What if I suggest that we need time to ourselves every day? What kinds of things do you do to take care of yourself? How does it feel when you do that? When you stop taking care of other people and really do something just for you, what happens? How about something just for you that isn’t working towards a goal (like getting fit, learning something, achieving, working and don’t get me started on losing weight).
Does the guilt creep in? What feelings come up? Or is there just a general discomfort? A fear that you won’t be supported in that? The idea that this is just an absolute impossibility? There’s nobody to look after the children, for example?
Can you think of any positives in maintaining your own boundaries?
First, what happens for you if you don’t maintain your boundaries?
Can you think of times when you have felt pulled in too many directions? What happens to your mood? Your thoughts? Your behaviour?
How about when you have maintained your boundaries? When you’ve felt as though you have enough space for you and you are well fed, rested and watered? What kind of parent are you then? More importantly, what kind of person are you then?
Second, the more interesting one to me. What does your child learn if you have boundaries for yourself?
I think, often, the fear is that they will learn that they are not loved. That you don’t care about them enough. That we are selfish.
But what if they learned something different?
What if they learn that it’s OK to take their space? To meet their own needs? Ask for what they want? Take care of themselves?

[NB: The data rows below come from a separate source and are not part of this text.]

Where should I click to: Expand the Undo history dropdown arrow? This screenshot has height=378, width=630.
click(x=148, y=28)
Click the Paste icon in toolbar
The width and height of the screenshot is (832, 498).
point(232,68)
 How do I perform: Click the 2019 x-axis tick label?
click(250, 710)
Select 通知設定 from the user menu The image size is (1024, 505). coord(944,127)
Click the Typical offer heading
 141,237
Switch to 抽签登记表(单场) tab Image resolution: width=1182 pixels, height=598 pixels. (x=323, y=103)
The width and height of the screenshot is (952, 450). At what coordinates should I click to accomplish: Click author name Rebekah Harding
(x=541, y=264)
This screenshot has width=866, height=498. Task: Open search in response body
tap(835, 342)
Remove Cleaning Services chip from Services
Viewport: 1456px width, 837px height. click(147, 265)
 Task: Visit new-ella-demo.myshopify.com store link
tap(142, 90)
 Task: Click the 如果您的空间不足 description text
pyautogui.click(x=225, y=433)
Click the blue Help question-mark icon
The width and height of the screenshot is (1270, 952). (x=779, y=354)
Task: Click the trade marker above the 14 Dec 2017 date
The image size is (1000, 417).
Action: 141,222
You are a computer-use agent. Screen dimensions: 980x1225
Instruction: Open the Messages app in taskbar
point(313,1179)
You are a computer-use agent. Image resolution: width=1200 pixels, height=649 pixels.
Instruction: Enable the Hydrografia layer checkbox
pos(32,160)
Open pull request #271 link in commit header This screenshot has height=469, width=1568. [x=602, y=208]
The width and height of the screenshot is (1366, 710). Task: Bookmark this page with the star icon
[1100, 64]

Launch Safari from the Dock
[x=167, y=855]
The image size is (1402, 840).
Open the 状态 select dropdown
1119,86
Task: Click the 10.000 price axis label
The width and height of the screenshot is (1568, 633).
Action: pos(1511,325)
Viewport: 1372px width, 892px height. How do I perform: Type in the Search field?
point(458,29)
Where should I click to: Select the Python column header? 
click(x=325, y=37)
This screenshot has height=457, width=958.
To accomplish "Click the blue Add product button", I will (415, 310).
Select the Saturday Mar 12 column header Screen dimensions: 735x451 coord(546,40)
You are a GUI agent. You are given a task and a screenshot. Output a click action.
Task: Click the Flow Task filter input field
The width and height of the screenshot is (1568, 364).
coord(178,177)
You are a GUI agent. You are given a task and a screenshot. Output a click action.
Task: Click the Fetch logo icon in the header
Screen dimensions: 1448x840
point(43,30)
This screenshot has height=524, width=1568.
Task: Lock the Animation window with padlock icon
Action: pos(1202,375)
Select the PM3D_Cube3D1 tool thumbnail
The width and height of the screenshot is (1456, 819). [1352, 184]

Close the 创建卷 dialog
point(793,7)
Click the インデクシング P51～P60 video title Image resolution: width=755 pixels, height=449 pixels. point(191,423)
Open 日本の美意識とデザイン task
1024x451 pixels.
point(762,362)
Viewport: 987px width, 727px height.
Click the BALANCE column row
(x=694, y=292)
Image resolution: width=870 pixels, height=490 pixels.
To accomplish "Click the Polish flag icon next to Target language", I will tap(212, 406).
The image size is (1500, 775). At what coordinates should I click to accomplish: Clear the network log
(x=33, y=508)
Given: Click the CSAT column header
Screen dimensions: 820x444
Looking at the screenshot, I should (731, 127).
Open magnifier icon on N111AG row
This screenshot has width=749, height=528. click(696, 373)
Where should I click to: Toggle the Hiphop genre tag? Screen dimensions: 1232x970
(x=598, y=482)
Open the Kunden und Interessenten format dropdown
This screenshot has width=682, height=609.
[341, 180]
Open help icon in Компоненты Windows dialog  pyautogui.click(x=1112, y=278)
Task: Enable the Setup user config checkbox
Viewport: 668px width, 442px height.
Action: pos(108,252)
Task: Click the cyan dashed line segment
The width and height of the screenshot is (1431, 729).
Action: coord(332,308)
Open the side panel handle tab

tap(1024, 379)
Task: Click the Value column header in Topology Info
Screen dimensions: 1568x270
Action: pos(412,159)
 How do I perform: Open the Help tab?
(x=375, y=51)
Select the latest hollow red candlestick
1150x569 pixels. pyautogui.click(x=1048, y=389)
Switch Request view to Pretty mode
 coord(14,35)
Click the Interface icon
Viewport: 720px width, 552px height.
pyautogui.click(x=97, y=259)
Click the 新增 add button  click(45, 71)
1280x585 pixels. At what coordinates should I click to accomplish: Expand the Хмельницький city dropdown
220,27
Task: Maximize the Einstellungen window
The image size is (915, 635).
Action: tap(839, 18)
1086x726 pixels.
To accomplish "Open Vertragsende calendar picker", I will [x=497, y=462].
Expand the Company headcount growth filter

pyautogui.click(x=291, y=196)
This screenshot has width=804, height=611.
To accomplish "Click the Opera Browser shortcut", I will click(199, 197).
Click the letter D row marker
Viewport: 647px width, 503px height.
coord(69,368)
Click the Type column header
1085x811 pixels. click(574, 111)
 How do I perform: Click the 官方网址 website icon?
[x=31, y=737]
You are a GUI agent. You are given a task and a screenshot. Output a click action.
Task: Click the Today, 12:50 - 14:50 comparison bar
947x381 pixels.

How would this differ from a child who learns to put others first and themselves second?
Is it possible to do both? To look after our own needs and be respectful of the needs of others? When are you most respectful of others’ needs, when yours are met or when your tank is empty?
What comes up for you when you think of someone taking their space? Meeting their own needs? Feeling as though they don’t need to apologise for their own existence? Sometimes, this can seem scary. It’s not very British, after all, maybe you’re afraid that you will grow a rude, rebellious child if you enforce your own boundaries.
Thirdly, have you ever been around someone with sliding boundaries?
Someone who either says one thing and means another or who is really unclear about what they want? When you’re around someone who is not very practised at understanding boundaries, where does that leave you? Do you feel safe? Or do you feel on edge and uncertain because you don’t know what you might do that might upset them?
If you are clear about your own boundaries, your child does not have to guess. More importantly, your child does not have to take care of you because you are taking care of yourself.
Boundaries help your child to learn about their own needs
If we stick with the bedtime boundary and you are confident that bedtime is there because everyone needs sleep and this is how much sleep your child needs, what does your child learn?
They learn that they need sleep.
If we also listen to our children when they are giving us feedback about this boundary, what do our children learn?
That they need to choose a bedtime that is going to meet this need and it’s OK to wait a while until they are ready. And, ultimately, they will be going to bed.
We must maintain this boundary with kindness, acceptance and patience, so that they learn to be kind, accepting and patient with themselves when they can’t sleep.